This blog was originally published on Health Awareness Value of Vaccines 2019 campaign on 27 June 2019.
Influenza is a highly infectious disease that usually strikes during the winter season. Globally, it causes an estimated one billion cases of influenza, resulting in 290,000 to 650,000 deaths per year. A person can get the virus simply by being near an infected person that coughs, sneezes or talks, or by touching something with the virus on it.
The intensity and severity of influenza season varies between years, fluctuating between mild to very serious episodes in some years. For instance, the Spanish influenza pandemic of 1918 is estimated to have killed up to 50 million people over two years, after having infected one-third (around 500 million people) of the global population. In comparison, the 2014-2016 Ebola outbreak killed, in the same time span, around 11,000 people.

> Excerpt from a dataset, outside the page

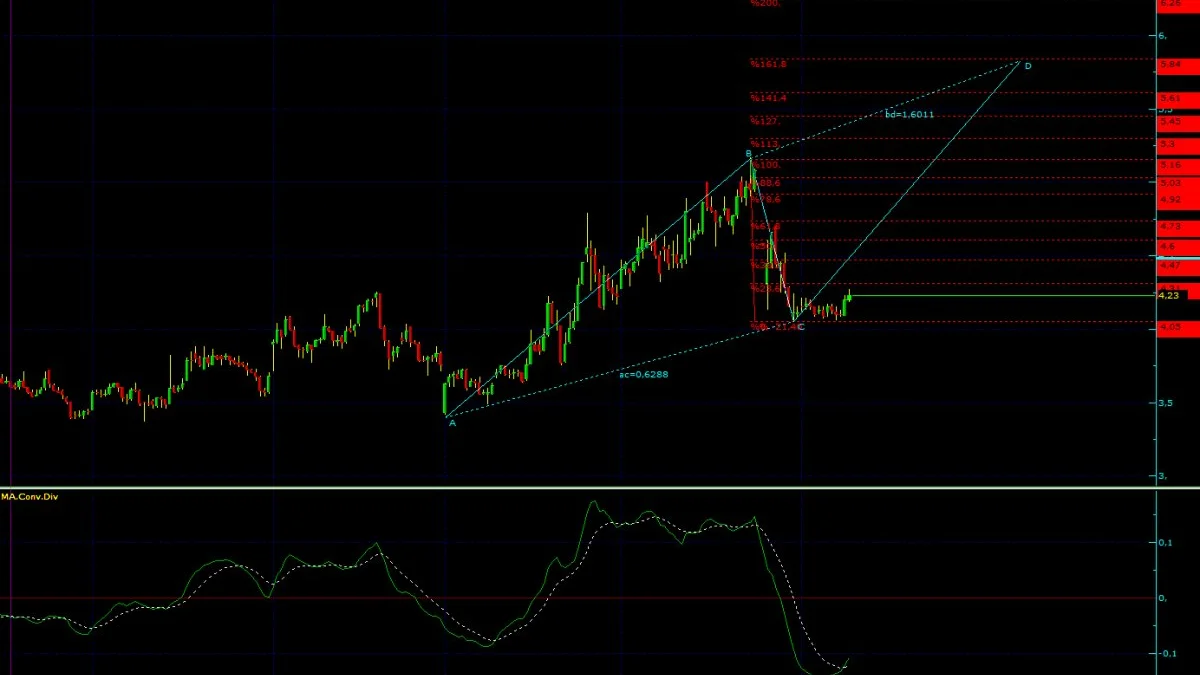Click the %200 Fibonacci level label
The height and width of the screenshot is (675, 1200).
tap(765, 3)
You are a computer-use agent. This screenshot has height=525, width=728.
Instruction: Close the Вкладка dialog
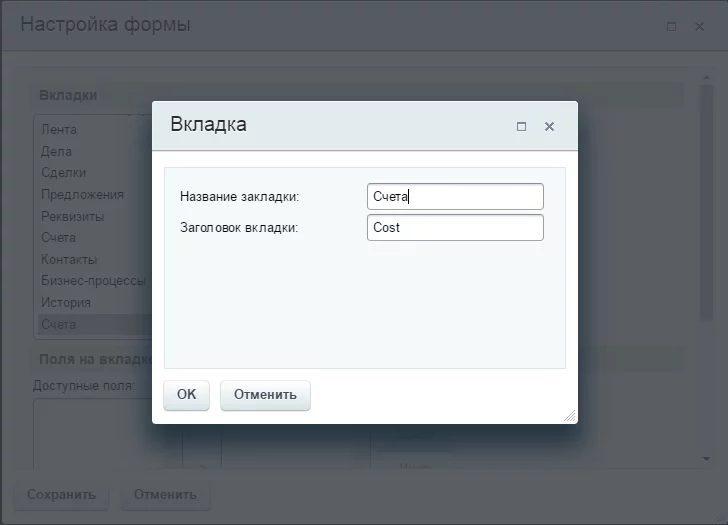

Some people are more at risk than others
Although everyone can be affected, some people are more at risk than others, such as the elderly, people with chronic diseases (such as heart disease and diabetes), young children, pregnant women and healthcare professionals. The most effective way to prevent the disease is vaccination, which is especially important for people at high risk of influenza, as mentioned above. Studies show that influenza vaccination in patients with heart conditions can reduce the chance of a secondary heart attack by up to 67%.
Annual vaccine is key to combat virus mutations
Safe and effective vaccines are available and have been used for more than 60 years. Immunity from influenza vaccination wanes over time and the virus mutates continuously. Therefore, annual vaccination is recommended to protect against influenza. Regardless of the natural variation of the vaccine benefits, influenza vaccination always reduces severity of disease, complications (such as pneumonia) and death.
Yet, in spite of its known safety and benefits, influenza vaccination rates are unfortunately low, even among those most at risk. There is a perception the disease is not that serious, or that the vaccine is not particularly effective. Other misconceptions, combined with a growing mistrust of vaccination can cause hesitance to be vaccinated at all.